Financial instruments are now recognized in Canadian GAAP in substantially the same manner as U.S. GAAP. As a result of the change in Canadian accounting, certain comparative balances have been reclassified for U.S. GAAP purposes, including the recognition of regulated non-financial instruments and offsetting regulatory liabilities as well as OCI from equity investees. In addition, transaction costs arising from the issuance of debt are now recorded net against the related long-term debt. For U.S. GAAP, these transaction costs are reclassified to deferred amounts and other assets.
-
Pension Funding Status
The Company adopted FAS 158, Employers' Accounting for Defined Pension and Other Postretirement Plans, effective December 31, 2006. FAS 158 requires an employer to recognize the overfunded or underfunded status of a defined benefit post retirement plan or OPEB as an asset or liability and to recognize changes in the funded status in the period in which they occur through comprehensive income. FAS 158 adjustments resulted in an increase in the net liability of $73.1 million (2006 – $110.1 million) for the underfunded status of the plans, a decrease in deferred tax liability of $24.8 million (2006 – $38.5 million) and an increase in accumulated other comprehensive loss of $48.3 million (2006 – $71.6 million). As required by FAS 158, the Company will change the measurement date of its defined benefit pension plan from September 30 to December 31, effective the year ended 2008.
-
Consolidation of a Limited Partnership
Effective January 1, 2006, the Company adopted, without restatement of prior periods, EITF 04-5, Determining Whether a General Partner, or the General Partners as a Group, Controls a Limited Partnership or Similar Entity When the Limited Partners Have Certain Rights. As a result of adopting EITF 04-5, the Company is consolidating its 15.1% interest in Enbridge Energy Partners for U.S. GAAP purposes, resulting in an increase to both assets and liabilities of $5,932.7 million (2006 – $5,084.8 million) and no changes to equity and earnings.
-
Uncertain Tax Positions
On January 1, 2007, the Company adopted FASB Interpretation No. 48 (FIN 48), Accounting for Uncertainty in Income Taxes, an Interpretation of FASB Statement No. 109. FIN 48 addresses the threshold for recognizing a tax position in the financial statements. The adoption of FIN 48 did not have an impact on the consolidated financial statements.
NEW ACCOUNTING STANDARDS
Fair Value Measurements
In September 2006, the FASB issued Statement No. 157, Fair Value Measurements. The Statement defines fair value, establishes a framework for measuring fair value in the context of GAAP and expands the disclosure surrounding fair value measurement. In January 2008, the FASB deferred the implementation of this standard indefinitely for all non-financial assets and non-financial liabilities, except those that are recognized or disclosed at fair value in the financial statements on a recurring basis until January 1, 2009. The requirements of this standard will be effective for the Company beginning on January 1, 2008.

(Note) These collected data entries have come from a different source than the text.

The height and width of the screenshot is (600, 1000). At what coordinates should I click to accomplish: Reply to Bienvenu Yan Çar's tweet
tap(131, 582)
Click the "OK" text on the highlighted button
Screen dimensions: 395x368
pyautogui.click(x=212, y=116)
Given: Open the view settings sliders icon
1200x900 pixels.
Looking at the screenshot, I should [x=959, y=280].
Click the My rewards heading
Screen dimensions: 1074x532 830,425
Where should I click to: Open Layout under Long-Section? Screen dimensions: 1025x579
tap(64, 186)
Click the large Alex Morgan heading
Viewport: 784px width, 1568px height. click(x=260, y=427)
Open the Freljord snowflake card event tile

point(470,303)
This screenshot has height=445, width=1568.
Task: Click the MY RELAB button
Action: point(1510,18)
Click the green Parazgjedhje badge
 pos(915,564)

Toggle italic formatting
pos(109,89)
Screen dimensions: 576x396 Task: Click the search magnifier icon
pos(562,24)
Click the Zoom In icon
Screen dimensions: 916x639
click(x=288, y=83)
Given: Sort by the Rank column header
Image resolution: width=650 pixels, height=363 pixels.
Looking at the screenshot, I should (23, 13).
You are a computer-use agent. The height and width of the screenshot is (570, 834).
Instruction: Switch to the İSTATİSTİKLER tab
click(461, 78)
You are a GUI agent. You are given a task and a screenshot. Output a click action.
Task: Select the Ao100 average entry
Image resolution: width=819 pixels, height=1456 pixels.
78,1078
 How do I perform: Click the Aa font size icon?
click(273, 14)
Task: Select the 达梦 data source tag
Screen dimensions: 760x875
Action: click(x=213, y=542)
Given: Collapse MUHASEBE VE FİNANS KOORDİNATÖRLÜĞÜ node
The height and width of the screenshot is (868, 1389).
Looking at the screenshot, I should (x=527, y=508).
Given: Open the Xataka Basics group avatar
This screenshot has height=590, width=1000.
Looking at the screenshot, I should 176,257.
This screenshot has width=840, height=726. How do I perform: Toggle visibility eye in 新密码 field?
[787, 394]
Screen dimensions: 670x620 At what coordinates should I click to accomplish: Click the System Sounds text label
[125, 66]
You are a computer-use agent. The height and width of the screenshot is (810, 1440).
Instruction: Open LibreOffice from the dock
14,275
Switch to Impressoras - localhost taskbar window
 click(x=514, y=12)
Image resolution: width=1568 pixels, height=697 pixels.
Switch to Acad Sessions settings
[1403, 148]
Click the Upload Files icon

Fair Value Option for Assets and Liabilities
In February 2007, the FASB issued Statement No. 159, Fair Value Option for Financial Assets and Liabilities. This standard provides companies with an option to measure, at specified election dates, certain financial assets and liabilities at fair value. Changes in fair value are recognized in earnings. The requirements of this standard will be effective for the Company beginning on January 1, 2008.
Management does not expect the adoption of these standards to significantly impact the financial statements.